- [EXERCISE] All of the data below should be copied exactly as it stands.

(Stored data entries)
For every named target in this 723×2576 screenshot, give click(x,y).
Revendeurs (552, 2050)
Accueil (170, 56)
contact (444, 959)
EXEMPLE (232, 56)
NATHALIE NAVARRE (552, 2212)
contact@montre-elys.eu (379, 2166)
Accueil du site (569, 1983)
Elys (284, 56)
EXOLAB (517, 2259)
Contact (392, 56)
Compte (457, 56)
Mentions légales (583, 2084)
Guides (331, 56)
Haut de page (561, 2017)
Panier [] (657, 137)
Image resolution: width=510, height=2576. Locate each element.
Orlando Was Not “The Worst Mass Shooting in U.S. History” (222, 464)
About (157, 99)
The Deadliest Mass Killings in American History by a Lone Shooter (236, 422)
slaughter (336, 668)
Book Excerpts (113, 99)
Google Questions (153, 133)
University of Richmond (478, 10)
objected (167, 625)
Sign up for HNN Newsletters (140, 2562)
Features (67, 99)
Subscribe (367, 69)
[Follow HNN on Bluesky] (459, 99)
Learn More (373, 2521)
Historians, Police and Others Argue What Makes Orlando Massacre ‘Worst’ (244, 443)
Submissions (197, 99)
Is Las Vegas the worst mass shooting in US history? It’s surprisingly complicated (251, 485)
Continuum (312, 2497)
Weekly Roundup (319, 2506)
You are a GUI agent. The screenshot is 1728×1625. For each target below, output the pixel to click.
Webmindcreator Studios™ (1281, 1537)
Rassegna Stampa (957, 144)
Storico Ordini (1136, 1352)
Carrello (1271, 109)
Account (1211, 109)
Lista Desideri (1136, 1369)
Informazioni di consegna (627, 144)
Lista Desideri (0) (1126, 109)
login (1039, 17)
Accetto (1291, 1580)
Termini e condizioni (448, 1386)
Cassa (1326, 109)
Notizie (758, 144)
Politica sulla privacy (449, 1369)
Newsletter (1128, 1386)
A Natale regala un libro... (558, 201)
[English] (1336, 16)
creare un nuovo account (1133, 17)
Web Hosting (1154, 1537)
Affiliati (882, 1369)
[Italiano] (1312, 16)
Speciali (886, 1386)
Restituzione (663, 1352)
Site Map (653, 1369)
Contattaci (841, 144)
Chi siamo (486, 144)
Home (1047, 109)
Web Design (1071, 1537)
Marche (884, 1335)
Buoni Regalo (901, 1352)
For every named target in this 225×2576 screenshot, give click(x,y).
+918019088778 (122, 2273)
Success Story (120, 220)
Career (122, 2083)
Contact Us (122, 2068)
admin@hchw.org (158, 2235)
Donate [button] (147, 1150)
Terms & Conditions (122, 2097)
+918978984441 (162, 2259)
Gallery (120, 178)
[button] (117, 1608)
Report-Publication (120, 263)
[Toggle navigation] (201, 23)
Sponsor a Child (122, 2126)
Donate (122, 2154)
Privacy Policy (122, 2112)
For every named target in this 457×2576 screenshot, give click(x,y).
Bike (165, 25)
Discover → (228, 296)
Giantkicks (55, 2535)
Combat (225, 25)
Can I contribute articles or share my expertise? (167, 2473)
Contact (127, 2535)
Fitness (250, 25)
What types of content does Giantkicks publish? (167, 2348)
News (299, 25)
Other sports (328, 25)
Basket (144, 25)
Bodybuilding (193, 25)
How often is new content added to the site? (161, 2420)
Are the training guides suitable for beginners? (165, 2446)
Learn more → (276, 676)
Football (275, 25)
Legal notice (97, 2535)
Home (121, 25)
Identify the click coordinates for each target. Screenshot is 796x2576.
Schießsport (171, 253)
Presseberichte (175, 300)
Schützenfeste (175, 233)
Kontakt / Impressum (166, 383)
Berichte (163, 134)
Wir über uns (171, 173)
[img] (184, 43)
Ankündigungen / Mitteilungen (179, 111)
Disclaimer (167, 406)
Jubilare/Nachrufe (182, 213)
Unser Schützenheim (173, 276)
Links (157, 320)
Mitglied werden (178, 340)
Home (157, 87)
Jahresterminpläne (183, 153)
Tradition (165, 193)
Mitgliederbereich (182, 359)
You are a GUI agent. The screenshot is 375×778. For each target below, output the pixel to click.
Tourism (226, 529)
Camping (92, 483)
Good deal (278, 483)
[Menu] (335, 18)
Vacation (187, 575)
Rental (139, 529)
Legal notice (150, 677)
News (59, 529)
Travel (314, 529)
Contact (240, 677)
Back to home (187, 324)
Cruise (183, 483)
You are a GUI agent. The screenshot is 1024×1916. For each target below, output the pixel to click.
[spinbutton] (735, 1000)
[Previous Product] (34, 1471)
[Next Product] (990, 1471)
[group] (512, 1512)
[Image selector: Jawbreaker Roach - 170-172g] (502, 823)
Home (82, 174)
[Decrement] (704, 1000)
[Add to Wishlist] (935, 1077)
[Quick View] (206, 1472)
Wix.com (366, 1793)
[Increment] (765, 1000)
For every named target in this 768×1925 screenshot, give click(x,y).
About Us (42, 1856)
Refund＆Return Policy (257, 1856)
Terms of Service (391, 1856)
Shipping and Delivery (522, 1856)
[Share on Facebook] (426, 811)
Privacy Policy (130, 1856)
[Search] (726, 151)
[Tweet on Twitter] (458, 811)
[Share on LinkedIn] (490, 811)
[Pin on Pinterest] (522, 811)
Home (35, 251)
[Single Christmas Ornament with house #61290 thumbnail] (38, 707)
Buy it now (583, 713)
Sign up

- [RESPONSE BOX]
For every named target in this 723×2576 screenshot, give click(x,y).
Revendeurs (552, 2050)
Accueil (170, 56)
contact (444, 959)
EXEMPLE (232, 56)
NATHALIE NAVARRE (552, 2212)
contact@montre-elys.eu (379, 2166)
Accueil du site (569, 1983)
Elys (284, 56)
EXOLAB (517, 2259)
Contact (392, 56)
Compte (457, 56)
Mentions légales (583, 2084)
Guides (331, 56)
Haut de page (561, 2017)
Panier [] (657, 137)
Image resolution: width=510, height=2576. Locate each element.
Orlando Was Not “The Worst Mass Shooting in U.S. History” (222, 464)
About (157, 99)
The Deadliest Mass Killings in American History by a Lone Shooter (236, 422)
slaughter (336, 668)
Book Excerpts (113, 99)
Google Questions (153, 133)
University of Richmond (478, 10)
objected (167, 625)
Sign up for HNN Newsletters (140, 2562)
Features (67, 99)
Subscribe (367, 69)
[Follow HNN on Bluesky] (459, 99)
Learn More (373, 2521)
Historians, Police and Others Argue What Makes Orlando Massacre ‘Worst’ (244, 443)
Submissions (197, 99)
Is Las Vegas the worst mass shooting in US history? It’s surprisingly complicated (251, 485)
Continuum (312, 2497)
Weekly Roundup (319, 2506)
You are a GUI agent. The screenshot is 1728×1625. For each target below, output the pixel to click.
Webmindcreator Studios™ (1281, 1537)
Rassegna Stampa (957, 144)
Storico Ordini (1136, 1352)
Carrello (1271, 109)
Account (1211, 109)
Lista Desideri (1136, 1369)
Informazioni di consegna (627, 144)
Lista Desideri (0) (1126, 109)
login (1039, 17)
Accetto (1291, 1580)
Termini e condizioni (448, 1386)
Cassa (1326, 109)
Notizie (758, 144)
Politica sulla privacy (449, 1369)
Newsletter (1128, 1386)
A Natale regala un libro... (558, 201)
[English] (1336, 16)
creare un nuovo account (1133, 17)
Web Hosting (1154, 1537)
Affiliati (882, 1369)
[Italiano] (1312, 16)
Speciali (886, 1386)
Restituzione (663, 1352)
Site Map (653, 1369)
Contattaci (841, 144)
Chi siamo (486, 144)
Home (1047, 109)
Web Design (1071, 1537)
Marche (884, 1335)
Buoni Regalo (901, 1352)
For every named target in this 225×2576 screenshot, give click(x,y).
+918019088778 (122, 2273)
Success Story (120, 220)
Career (122, 2083)
Contact Us (122, 2068)
admin@hchw.org (158, 2235)
Donate [button] (147, 1150)
Terms & Conditions (122, 2097)
+918978984441 (162, 2259)
Gallery (120, 178)
[button] (117, 1608)
Report-Publication (120, 263)
[Toggle navigation] (201, 23)
Sponsor a Child (122, 2126)
Donate (122, 2154)
Privacy Policy (122, 2112)
For every named target in this 457×2576 screenshot, give click(x,y).
Bike (165, 25)
Discover → (228, 296)
Giantkicks (55, 2535)
Combat (225, 25)
Can I contribute articles or share my expertise? (167, 2473)
Contact (127, 2535)
Fitness (250, 25)
What types of content does Giantkicks publish? (167, 2348)
News (299, 25)
Other sports (328, 25)
Basket (144, 25)
Bodybuilding (193, 25)
How often is new content added to the site? (161, 2420)
Are the training guides suitable for beginners? (165, 2446)
Learn more → (276, 676)
Football (275, 25)
Legal notice (97, 2535)
Home (121, 25)
Identify the click coordinates for each target. Screenshot is 796x2576.
Schießsport (171, 253)
Presseberichte (175, 300)
Schützenfeste (175, 233)
Kontakt / Impressum (166, 383)
Berichte (163, 134)
Wir über uns (171, 173)
[img] (184, 43)
Ankündigungen / Mitteilungen (179, 111)
Disclaimer (167, 406)
Jubilare/Nachrufe (182, 213)
Unser Schützenheim (173, 276)
Links (157, 320)
Mitglied werden (178, 340)
Home (157, 87)
Jahresterminpläne (183, 153)
Tradition (165, 193)
Mitgliederbereich (182, 359)
You are a GUI agent. The screenshot is 375×778. For each target below, output the pixel to click.
Tourism (226, 529)
Camping (92, 483)
Good deal (278, 483)
[Menu] (335, 18)
Vacation (187, 575)
Rental (139, 529)
Legal notice (150, 677)
News (59, 529)
Travel (314, 529)
Contact (240, 677)
Back to home (187, 324)
Cruise (183, 483)
You are a GUI agent. The screenshot is 1024×1916. For each target below, output the pixel to click.
[spinbutton] (735, 1000)
[Previous Product] (34, 1471)
[Next Product] (990, 1471)
[group] (512, 1512)
[Image selector: Jawbreaker Roach - 170-172g] (502, 823)
Home (82, 174)
[Decrement] (704, 1000)
[Add to Wishlist] (935, 1077)
[Quick View] (206, 1472)
Wix.com (366, 1793)
[Increment] (765, 1000)
For every named target in this 768×1925 screenshot, give click(x,y).
About Us (42, 1856)
Refund＆Return Policy (257, 1856)
Terms of Service (391, 1856)
Shipping and Delivery (522, 1856)
[Share on Facebook] (426, 811)
Privacy Policy (130, 1856)
[Search] (726, 151)
[Tweet on Twitter] (458, 811)
[Share on LinkedIn] (490, 811)
[Pin on Pinterest] (522, 811)
Home (35, 251)
[Single Christmas Ornament with house #61290 thumbnail] (38, 707)
Buy it now (583, 713)
Sign up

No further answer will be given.